An excessive amount of the elastic fibres was determined within the sub-intimal layer with duplication of the internal elastic lamina, in-between the muscle bundles of the media and within the adventitia (Fig. 4B, C). How­ever, the segment of AIA under the MB revealed relative narrower lumen and thinner intimal and medial layers with no direct contact between the adventitia and muscle fibres of its overlying MB (Fig. 5A–C).


Figure 5. Light photographs of the bridged segment of the anterior interventricular artery showing in 5 (A, B) thin intimal (I) and medial (M) layers and thick adventitia (A) with no direct contact between the adventitial layer (A) and its overlying myocardial bridge (MB), as there is a well demarcated space (S) in-between; C. Little amount of collagen fibres is seen within the sub-intimal layer and in-between the muscle fibres of MB, while the adventitia contains an excessive amount of collaged fibres; D. A strong positive PAS reaction is seen in the intimal layer (I) and a weak reaction is observed in the other layers of the arterial wall; L — the lumen of arterial segment; panels A and B — H&E; panel C — Masson trichrome stain × 100; panel D — PAS-stain × 100.

In the distal segment of the affected AIA, a relative wider lumen and thicker intimal and medial layers were observed. Its adventitia contained nerve, collagen and elastic fibres as well (Fig. 6A–C).


Figure 6. Light micrographs of the distal segment of anterior interventricular artery to myocardial bridge showing a relative wide lumen (L), thick intima (I) and a moderate thick media (M) with little amount of collagen fibres in intimal (I) and sub-intimal layers of this segment. Weak positive PAS reaction is observed in intimal (I), sub-intimal and adventitial (A) layers of this segment; B — blood vessels; my — myocardial muscle fibres; panel A — H&E × 40; panel B — H&E × 100; panel C — Masson trichrome stain × 100; panel D — PAS stain × 100.


MB are currently controversial research subject.

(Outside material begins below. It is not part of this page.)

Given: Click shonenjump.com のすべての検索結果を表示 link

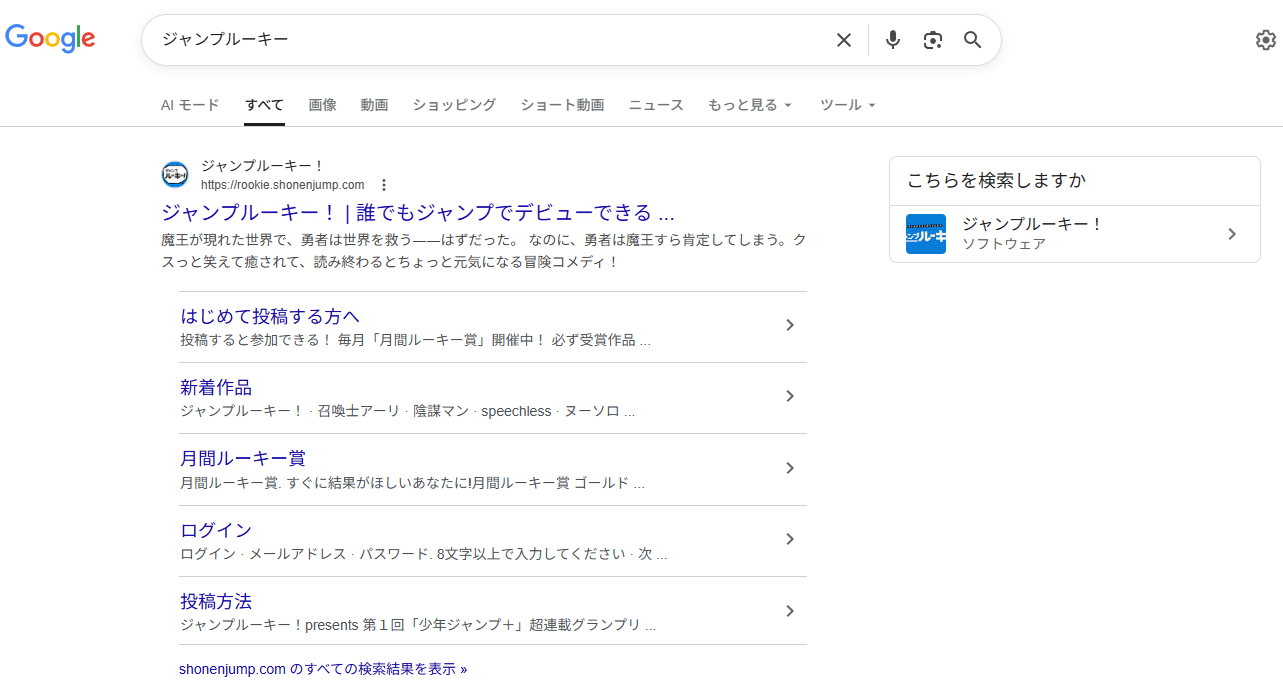Looking at the screenshot, I should click(323, 669).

Although the MB were recognised many years ago, their exact physiopathology and clinical significance have not yet been definitely established till now. Different explanations were supposed to explain the evolution and physiopathology of MB. Some authors considered MB as being normal intramural arteries [21]; others believed MB as a vascular heart variation that resulted from failure of synchronisation between the development of the myocardium and the epicardial coronary branches, where a segment of 1 epicardial branch was tunnelled by a bundle of myocardium [2, 5]; conversely, other authors have suggested that MB are not an anatomic variation, but they occurred as a result of a developmental defect in the resorption of the cardiac musculature that encircles the epicardial arteries. Lastly, on the developmental basis, 3 types of coronary arteries were mentioned. In type 1, the major coronary arteries were embedded in the myocardium beneath the epicardial surface. This type was described in rodents. In type 2, coronary arteries had a predominant epicardial course. This type includes human, carnivores, small ruminants and primates. In type 3, extremely rare MB were reported in animals such as horse and pig. Thus, the MB are congenital in origin and likely reflect an evolutionary remnant in genetic code [22].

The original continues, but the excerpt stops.